İkinci alan ise sağlık hizmetleri alanı. Bu alanda inovasyon; zindelik, genom araştırmaları ve fizik terapi alanında kullanılan giyilebilir teknoloji ürünleri konularında karşımıza çıkıyor. Bodkin, genetik sekanslama alanında büyük gelişmeler beklediğini belirtiyor.
“Bir sürü harika giyilebilir teknoloji ürünü var ancak buradaki zorluk, birbiriyle alakasız cihazlardan alınan verileri entegre edip, ürünleri kullanan kişinin sağlığına ilişkin ‘daha harmanlanmış bir görüntü’ oluşturmakta.” diyor Bodkin. Sanki bu yeteri kadar zor bir şey değilmiş gibi, hedeflenen bir sonraki adım; genelde yapılandırılmamış olan kalp ritmi, yeme alışkanlıkları, egzersiz, uyku düzeni, konum gibi verileri alıp kişinin genel sağlık durumu hakkında detaylı analiz yapmak.
“Sağlık hizmetleri alanında IT’nin bu büyük görevdeki birlikte çalışılabilirlik ve entegrasyon sorunları görevi daha da zorlu kılıyor. Ancak bu görevin vaadettiği kişiselleştirilmiş zindelik önerileri sunma kapasitesi, yıllık check-up’tan daha fazlasını sunacak ve büyük verinin sağlık hizmetlerindeki önemi açığa çıkacak.” diyor Bodkin. Bu denli büyük bir vaat, şirketleri bu alanda faaliyet göstermek için şevklendirecektir.
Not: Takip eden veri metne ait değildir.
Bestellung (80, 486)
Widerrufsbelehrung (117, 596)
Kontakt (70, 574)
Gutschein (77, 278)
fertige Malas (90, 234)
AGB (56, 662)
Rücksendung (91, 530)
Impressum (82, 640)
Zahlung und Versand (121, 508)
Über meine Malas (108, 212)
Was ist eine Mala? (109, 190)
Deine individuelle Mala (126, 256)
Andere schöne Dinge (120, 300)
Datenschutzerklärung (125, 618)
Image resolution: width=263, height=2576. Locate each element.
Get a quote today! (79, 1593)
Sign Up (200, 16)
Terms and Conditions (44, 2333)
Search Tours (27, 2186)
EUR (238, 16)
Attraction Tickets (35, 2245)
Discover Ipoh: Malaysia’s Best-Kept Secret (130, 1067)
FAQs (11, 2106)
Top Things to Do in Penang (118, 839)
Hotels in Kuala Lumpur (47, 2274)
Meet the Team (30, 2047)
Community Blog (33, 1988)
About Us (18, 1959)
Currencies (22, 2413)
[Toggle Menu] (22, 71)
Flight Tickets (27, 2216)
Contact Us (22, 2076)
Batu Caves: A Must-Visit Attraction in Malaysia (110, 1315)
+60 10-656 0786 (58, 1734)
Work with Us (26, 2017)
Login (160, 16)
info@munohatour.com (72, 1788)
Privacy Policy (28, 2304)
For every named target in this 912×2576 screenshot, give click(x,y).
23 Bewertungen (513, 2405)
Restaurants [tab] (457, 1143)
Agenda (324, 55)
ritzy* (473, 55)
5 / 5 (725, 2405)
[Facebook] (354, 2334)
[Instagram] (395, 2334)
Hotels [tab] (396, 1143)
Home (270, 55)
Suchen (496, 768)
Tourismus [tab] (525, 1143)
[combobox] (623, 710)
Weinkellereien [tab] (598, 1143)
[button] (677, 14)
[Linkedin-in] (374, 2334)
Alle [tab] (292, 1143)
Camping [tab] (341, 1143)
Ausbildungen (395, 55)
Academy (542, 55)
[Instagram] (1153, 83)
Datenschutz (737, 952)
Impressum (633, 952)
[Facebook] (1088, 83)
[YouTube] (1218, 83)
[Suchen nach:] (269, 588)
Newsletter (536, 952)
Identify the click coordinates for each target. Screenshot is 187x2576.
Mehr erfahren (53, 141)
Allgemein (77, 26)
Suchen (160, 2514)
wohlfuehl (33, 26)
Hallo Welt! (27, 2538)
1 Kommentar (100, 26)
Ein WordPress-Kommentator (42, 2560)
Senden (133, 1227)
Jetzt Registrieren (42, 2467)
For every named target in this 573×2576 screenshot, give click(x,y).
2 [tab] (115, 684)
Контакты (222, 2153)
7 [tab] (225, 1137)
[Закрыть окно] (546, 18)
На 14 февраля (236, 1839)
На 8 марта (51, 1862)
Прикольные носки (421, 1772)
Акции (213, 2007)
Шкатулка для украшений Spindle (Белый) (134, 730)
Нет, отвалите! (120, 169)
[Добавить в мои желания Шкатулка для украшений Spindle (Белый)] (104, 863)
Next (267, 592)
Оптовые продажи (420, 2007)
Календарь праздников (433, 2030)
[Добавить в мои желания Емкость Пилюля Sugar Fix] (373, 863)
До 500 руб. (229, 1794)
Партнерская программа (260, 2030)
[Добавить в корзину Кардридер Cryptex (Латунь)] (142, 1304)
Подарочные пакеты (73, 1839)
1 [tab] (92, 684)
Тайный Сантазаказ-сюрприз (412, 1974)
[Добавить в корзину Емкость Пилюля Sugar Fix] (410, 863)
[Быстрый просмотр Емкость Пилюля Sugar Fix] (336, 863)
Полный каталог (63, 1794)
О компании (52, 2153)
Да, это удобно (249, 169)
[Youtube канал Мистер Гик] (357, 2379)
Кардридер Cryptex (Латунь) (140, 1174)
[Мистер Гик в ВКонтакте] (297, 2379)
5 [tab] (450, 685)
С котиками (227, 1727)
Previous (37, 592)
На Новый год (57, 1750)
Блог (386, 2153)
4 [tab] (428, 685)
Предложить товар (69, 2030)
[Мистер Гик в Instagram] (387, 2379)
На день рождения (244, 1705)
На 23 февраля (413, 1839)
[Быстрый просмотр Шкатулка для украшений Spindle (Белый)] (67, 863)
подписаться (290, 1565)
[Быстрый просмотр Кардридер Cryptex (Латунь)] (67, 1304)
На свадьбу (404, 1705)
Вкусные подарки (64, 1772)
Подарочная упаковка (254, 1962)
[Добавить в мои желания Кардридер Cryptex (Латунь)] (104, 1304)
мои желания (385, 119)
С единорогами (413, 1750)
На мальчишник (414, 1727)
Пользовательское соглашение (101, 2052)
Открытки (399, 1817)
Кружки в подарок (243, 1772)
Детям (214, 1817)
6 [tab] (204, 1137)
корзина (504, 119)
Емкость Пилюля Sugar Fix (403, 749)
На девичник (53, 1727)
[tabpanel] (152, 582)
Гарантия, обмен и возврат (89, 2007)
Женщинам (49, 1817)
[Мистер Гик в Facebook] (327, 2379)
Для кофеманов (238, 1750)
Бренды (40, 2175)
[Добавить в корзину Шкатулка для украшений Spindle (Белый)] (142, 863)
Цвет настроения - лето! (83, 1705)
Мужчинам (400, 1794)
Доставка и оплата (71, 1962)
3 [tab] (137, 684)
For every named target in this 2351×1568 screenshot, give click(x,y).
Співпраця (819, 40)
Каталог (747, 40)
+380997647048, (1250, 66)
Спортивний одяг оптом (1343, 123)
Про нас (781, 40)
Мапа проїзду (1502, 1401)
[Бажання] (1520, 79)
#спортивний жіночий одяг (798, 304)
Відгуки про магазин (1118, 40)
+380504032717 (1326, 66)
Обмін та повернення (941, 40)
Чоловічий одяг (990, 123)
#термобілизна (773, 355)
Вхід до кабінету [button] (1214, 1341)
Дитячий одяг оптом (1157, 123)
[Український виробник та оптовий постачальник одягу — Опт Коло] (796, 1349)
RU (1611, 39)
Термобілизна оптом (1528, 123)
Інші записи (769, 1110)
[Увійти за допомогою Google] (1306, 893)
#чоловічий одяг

Büyük verideki bir sonraki adım ne?
“Büyük veri projelerinde yeni adımlar, verinin depolardan çıkıp işletmede kullanılmasına yönelik olacak.” diyor Bodkin. Bu da tahminsel analizler, otomatikleştirilmiş iş kararları ve Tata’nın anketine katılanların da söylediği gibi, verinin kıymetini bilip, kullanarak daha yeni, daha iyi ürünler sunabilmek anlamına geliyor.
Bodkin’in öngörüsü, farklı kanallardan daha istikrarlı bir deneyim sunulacağından müşteri bağlılığının artacağı, müşterilerin şirketin çevrimiçi, mobil ve klasik aktivitelerindeki bütünsel bakış açısını seveceği yönünde. “Bu işi yapabilmek için de veriyi doğru güçlü kullanıcılarla ve veri bilimcilerle paylaşabileceğiniz, çevik bir tutum göstermeniz gerekiyor.” diye ekliyor Bodkin.
Gelecek beş yıl içinde büyük veri teknolojisi olgunlaştıkça iş değerini arttırmak için tek bir hizmetten sağlanan büyük veriyi entegre etmek gerecek. Bu da yönetim analistlerinin çıtasını yükseltecek. “Analistlerin matematiksel karmaşıklığı anlayabilme düzeylerinin şimdikinden çok daha yüksek olması beklenecek.” diyor Bodkin. Kendisi “Neyse ki matematiksel yetenekler tıpkı basit bilgisayar yetenekleri gibi sıradan bir özellik haline gelecek.” diyerek sözlerini tamamlıyor.